▶ **Assignment**:
Show the lines below that contain the string "computer".

▶ **Dataset records**:
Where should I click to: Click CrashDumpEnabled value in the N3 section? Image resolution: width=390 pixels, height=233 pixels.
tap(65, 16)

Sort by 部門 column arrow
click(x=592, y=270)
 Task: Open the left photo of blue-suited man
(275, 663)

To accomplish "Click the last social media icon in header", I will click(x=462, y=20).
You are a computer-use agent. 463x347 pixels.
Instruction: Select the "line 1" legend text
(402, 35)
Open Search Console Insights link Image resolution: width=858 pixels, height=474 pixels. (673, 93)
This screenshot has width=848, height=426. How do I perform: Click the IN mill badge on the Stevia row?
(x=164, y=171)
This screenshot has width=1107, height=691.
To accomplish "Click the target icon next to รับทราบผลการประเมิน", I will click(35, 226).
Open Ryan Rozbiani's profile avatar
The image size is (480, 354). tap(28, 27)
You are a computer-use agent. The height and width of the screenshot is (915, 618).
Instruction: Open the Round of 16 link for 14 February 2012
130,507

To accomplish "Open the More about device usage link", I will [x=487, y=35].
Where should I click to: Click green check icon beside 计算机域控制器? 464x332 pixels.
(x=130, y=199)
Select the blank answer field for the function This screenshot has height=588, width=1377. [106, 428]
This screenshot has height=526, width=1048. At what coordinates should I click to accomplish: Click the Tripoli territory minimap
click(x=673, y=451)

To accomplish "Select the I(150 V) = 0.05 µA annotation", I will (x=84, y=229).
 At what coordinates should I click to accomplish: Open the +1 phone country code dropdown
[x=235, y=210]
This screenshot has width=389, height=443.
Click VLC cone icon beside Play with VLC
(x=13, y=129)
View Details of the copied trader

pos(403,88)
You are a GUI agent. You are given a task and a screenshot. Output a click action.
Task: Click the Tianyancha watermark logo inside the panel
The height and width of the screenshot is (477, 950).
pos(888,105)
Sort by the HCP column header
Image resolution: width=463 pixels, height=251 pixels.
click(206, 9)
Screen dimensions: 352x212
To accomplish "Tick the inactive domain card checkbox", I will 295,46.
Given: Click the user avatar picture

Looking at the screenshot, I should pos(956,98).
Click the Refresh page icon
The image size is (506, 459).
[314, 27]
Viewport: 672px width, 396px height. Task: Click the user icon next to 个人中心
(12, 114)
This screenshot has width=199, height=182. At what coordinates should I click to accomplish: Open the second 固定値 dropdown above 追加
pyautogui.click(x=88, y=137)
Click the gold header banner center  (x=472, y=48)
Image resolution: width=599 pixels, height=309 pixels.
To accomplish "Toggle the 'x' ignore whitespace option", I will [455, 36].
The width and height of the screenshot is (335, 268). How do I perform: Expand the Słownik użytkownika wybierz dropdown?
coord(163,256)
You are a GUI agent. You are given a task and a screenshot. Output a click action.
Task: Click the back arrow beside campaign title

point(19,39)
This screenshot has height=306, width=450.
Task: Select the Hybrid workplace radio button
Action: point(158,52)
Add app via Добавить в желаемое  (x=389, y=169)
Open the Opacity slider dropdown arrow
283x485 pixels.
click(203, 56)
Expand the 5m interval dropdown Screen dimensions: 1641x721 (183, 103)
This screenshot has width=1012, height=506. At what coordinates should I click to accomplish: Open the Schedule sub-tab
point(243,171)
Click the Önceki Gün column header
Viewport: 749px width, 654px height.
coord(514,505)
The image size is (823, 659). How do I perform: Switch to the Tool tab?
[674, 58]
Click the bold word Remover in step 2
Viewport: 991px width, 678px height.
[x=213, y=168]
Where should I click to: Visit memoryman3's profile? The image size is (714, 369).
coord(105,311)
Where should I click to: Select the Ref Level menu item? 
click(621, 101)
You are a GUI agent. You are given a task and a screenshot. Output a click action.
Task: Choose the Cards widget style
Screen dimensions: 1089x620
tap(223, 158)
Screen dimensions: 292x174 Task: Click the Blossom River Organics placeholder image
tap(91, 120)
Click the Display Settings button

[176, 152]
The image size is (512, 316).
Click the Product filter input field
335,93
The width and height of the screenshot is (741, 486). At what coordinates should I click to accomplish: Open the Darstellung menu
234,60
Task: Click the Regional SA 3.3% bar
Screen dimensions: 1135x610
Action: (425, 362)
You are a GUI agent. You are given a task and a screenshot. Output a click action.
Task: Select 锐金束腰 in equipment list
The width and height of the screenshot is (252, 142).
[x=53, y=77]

▶ **Exercise result**:
You are a computer-use agent. 463x347 pixels.
You are a computer-use agent. The height and width of the screenshot is (915, 618).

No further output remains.